Deployment challenges
One of the challenges with a rule-based approach, Ong noted, is that some of the information a user seeks cannot be found.
“When I try to use the chatbot in some government web pages, 90% of the time, I cannot find the information I want, and I end up in a loop. The chatbot brings me back to the first question, just because it’s rule-based,” Ong said.
He highlighted that the introduction of retrieval-augmented generation and generative AI offers significant convenience to organisations and external users, provided that the source data is accurate.
“What we can do is use pre-trained data sets, pre-trained LLMs, and your own private data. For instance, if you want healthcare information, you can access it from MOH or any medical institution, but for more accurate predictions or responses to user requests, you need to use your own data sets,” Ong explained.

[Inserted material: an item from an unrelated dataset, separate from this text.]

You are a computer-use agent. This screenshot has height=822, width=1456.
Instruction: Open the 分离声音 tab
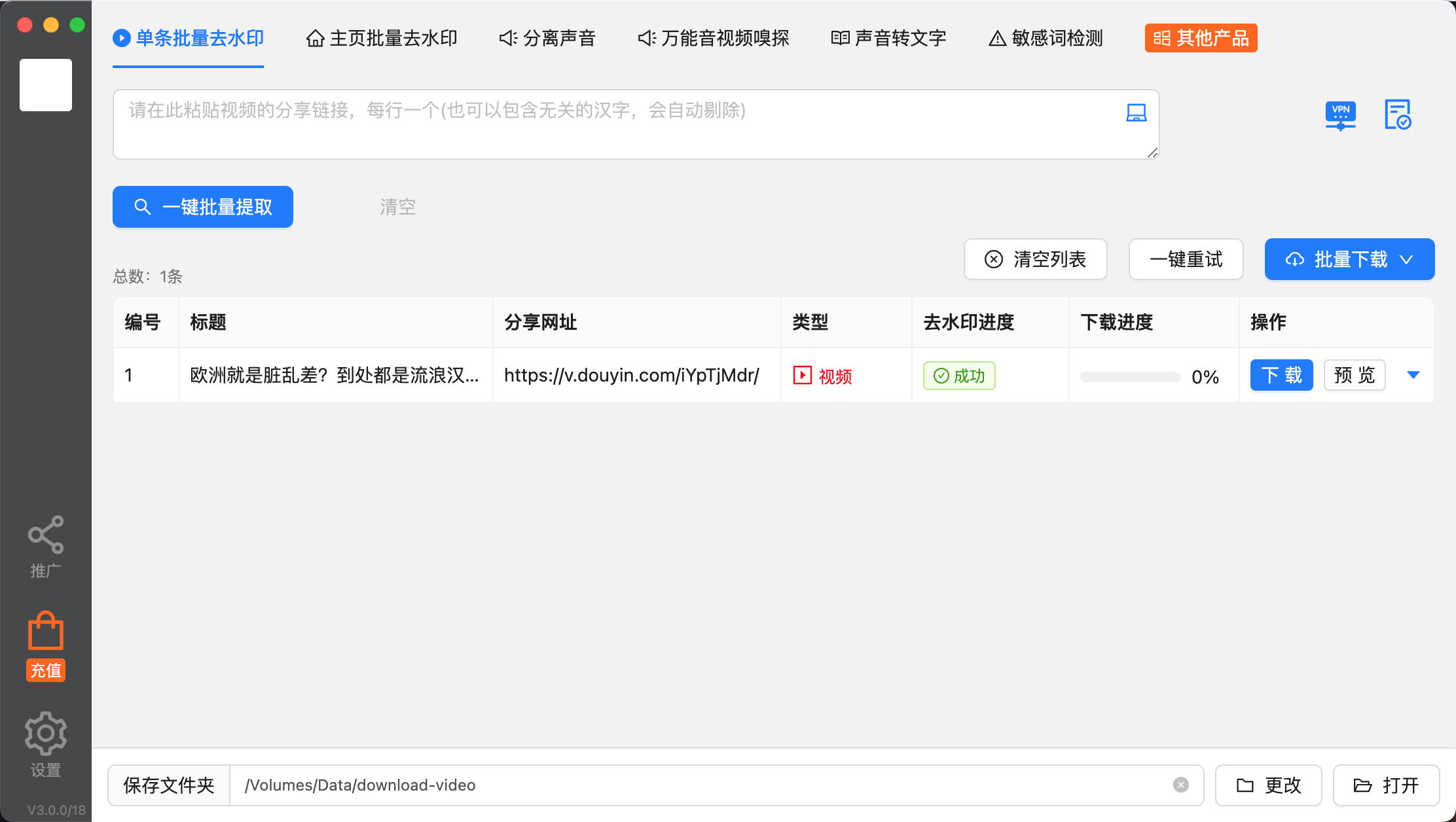click(x=547, y=39)
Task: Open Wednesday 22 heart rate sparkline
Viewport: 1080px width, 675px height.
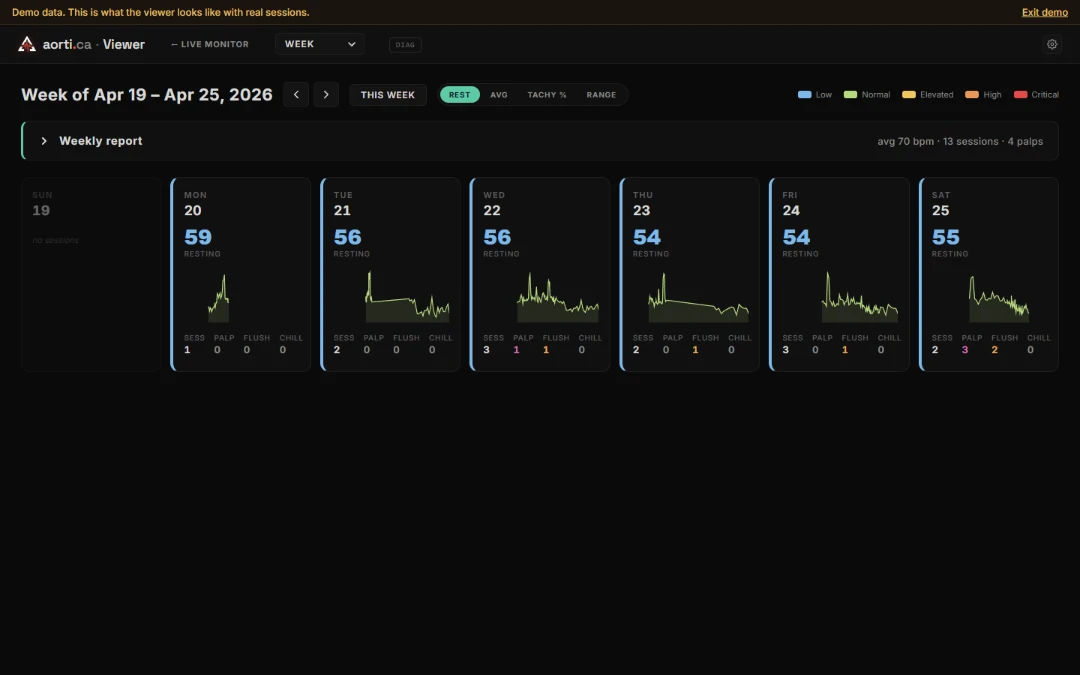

Internally, NetApp has a tool that allows users to ask questions and receive immediate answers.
“For example, when responding to a tender, we need quick answers to questions like, ‘Can this product perform a certain functionality?’ or ‘Does this product have a specific feature set?’ I don’t have to go through the documentation. I just ask a question, and I get an answer. However, the usefulness of this chatbot is only as good as the data source,” he remarked.
Ong identified two main reasons why most AI deployments fail.
The first, he pointed out, is due to data limitations: “Many customers we’ve spoken to started their AI journey with a small pilot or a limited data set. When they moved on to training the model, they found the data was insufficient to make accurate predictions.”
The second reason, which extends beyond AI, is data security. Combining a pre-trained LLM with internal data sets introduces challenges in protecting data from attackers, Ong noted.
“Ransomware as a service is real, and attackers have become more intelligent. They don’t just target your primary data or storage anymore. Now, they’re also going after your backups. When they steal data, they can resell it, expose it, or delete it entirely,” he warned.
Eliminating roadblocks
As more organisations adopt a hybrid multi-cloud approach, it’s essential for solutions providers like NetApp to meet their customers where they are. For any cloud migration, a key question is: How can organisations ensure they don’t expose sensitive data?
Ong outlined how NetApp’s technology can identify sensitive data within files before they are used for AI training models.
“Our technology helps identify whether the data set you’re using for AI training contains any sensitive information. It can detect sensitivity inversions in your files and automate the process in real time. This means you don’t have to manually check for sensitive data. If you have thousands of files and miss even 1%, that could result in exposing sensitive data,” he said.
Whether on-premises or in the cloud, NetApp ensures consistent data and interface management, as well as a unified approach to software and hardware.
“We’ve partnered with hyperscalers like AWS, Azure, and Google to provide a common management control plane. This makes data mobility between on-prem and cloud environments seamless,” Ong added.
Ong elaborated on how NetApp optimises its customers’ data: “When you upload your data to the cloud, the next time you upload a different set, we don’t upload the entire data set again. We upload only the delta, making the process much more efficient. With our caching technology, we can bring the data closer to your compute resources, maximising efficiency.”
He emphasised that these capabilities are supported by NetApp’s long-standing partnership with Logicalis, which provides complete AI project solutions for enterprises. Ong concluded by highlighting the Singaporean government’s commitment to using AI for the public good — not just to improve local services, but also to elevate homegrown businesses on the global stage. He stressed that increased collaboration between the public and private sectors would ensure all industries can leverage the transformative power of AI while addressing the challenges of data security and ethical deployment amid its rapid advancement.